Let Them Drink Beer, says Michael Bao Huynh

 
All photos by Steven Richter.

        “It only cost $100,000 to open this,” Michael Bao Huynh boasts at Bia Garden Wednesday evening. That much?  I’m wondering where he spent it.

        It’s not quite finished.  You might walk by without seeing it. Bia Garden is handwritten on a sheet of copy paper taped to the window, below a huge sign advertising “Crops for Girls” above. Can this be it? Shabby stairs lead down to a cubbyhole where two guys sit as if waiting to take your cleaning, or your bet. Maybe they’ll let you through the door to a cellar passage, past a cramped little kitchen you should best not study and a line waiting for the john.

        And then up stairs to the “garden,” half covered, half open to the Lower East Side sky (waiting for an all-weather canvas), to your small table, bare wood seats, a throw pillow.

 

        Huynh, already focused on more than half a dozen other ventures in the works, looks exhausted but cheers up watching tin crates of beer on ice hitting each table. You can order a “six pack,” a dozen, or a case from a roster of Asian beers, mostly in bottles, and pay only for what you drink, $4.50 to $6.50 each, cash only. 

        And all around us, a decidedly youngish crowd is definitely guzzling from the bottle, just as they do in Vietnam, we’re told, flirting, not necessarily eating as we are.  Huynh’s wife Thao Nguyen, having closed her uptown Baoguette shop earlyish, is seductive in a draped white crème gown sitting with friends.

 

        The Road Food Warrior doesn’t drink anymore but can’t resist a Tiger Beer.  Are we the only table asking for beer glasses?  And water?  And a serving spoon to dish out the fine green mango salad, spicy and salty too?  If eaters like us swarm here, it will definitely gum up turnover.  BBQ honey glazed lemongrass ribs are a must.

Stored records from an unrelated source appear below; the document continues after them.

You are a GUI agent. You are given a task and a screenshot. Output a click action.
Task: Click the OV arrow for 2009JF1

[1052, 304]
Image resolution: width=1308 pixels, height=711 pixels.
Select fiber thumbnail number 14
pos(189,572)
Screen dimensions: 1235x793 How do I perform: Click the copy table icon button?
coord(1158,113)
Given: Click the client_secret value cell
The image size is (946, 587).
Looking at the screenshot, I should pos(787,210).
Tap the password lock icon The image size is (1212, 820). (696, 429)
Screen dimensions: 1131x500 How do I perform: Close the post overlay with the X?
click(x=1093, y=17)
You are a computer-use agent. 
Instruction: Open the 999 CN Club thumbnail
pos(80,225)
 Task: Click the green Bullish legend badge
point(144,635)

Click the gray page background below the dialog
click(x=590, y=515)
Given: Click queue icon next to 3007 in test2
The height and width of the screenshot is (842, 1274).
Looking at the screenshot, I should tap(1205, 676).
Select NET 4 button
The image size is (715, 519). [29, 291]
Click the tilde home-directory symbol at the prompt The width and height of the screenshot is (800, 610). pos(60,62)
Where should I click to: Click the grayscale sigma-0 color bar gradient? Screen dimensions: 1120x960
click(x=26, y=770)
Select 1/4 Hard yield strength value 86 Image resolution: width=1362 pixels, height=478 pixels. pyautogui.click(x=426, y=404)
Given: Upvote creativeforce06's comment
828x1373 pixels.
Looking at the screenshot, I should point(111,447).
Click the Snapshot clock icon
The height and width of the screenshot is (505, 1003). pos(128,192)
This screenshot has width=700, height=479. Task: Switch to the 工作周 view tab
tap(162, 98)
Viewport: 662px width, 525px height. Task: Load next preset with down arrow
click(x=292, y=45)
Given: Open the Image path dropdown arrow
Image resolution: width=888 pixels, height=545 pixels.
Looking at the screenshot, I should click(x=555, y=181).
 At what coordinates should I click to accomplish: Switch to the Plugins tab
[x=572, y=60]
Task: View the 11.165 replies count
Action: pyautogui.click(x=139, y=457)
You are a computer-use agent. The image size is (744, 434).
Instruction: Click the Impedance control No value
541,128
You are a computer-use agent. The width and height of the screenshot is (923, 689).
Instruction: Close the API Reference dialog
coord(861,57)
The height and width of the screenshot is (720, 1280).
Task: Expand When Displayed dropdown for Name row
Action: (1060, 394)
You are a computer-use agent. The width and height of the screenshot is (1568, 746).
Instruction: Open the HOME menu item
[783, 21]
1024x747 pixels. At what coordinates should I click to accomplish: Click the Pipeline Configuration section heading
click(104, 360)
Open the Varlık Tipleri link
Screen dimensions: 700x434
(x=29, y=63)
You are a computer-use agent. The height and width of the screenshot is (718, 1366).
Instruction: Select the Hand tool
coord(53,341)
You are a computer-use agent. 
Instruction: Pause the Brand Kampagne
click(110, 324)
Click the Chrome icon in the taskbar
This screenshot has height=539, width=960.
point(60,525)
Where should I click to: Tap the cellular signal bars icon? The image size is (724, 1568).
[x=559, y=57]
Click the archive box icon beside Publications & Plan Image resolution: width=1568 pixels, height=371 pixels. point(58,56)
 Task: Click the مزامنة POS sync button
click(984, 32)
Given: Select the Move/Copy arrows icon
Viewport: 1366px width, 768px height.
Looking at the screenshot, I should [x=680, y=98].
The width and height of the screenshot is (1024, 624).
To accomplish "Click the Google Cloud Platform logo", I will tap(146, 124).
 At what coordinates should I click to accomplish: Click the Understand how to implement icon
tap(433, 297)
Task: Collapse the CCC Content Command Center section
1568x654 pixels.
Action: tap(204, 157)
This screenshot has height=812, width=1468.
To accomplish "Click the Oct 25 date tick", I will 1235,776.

I’m tempted to order a encore. Shaking beef with watercress and mustard vinaigrette and clams in hot beer broth with lemongrass, kaffir leaf and chili are lively, better than pallid stir fried squid.  And I’m thrilled our friend Truyen is here to show us how to wrap pieces of the whole fish with basil and mint leaves in lettuce and rice paper to dip into a spicy sauce. Salty too.  Of course silly, salty.  Have another beer, says a passing server.

        “Don’t you want another beer?” asks our waiter.  

        Even Sean Scotese, sane and charming, essential partner in Bao’s mushrooming empire joins the chorus:  “Another beer?” 154 Orchard Street. 212 780 0010.  No reservations. Cash only.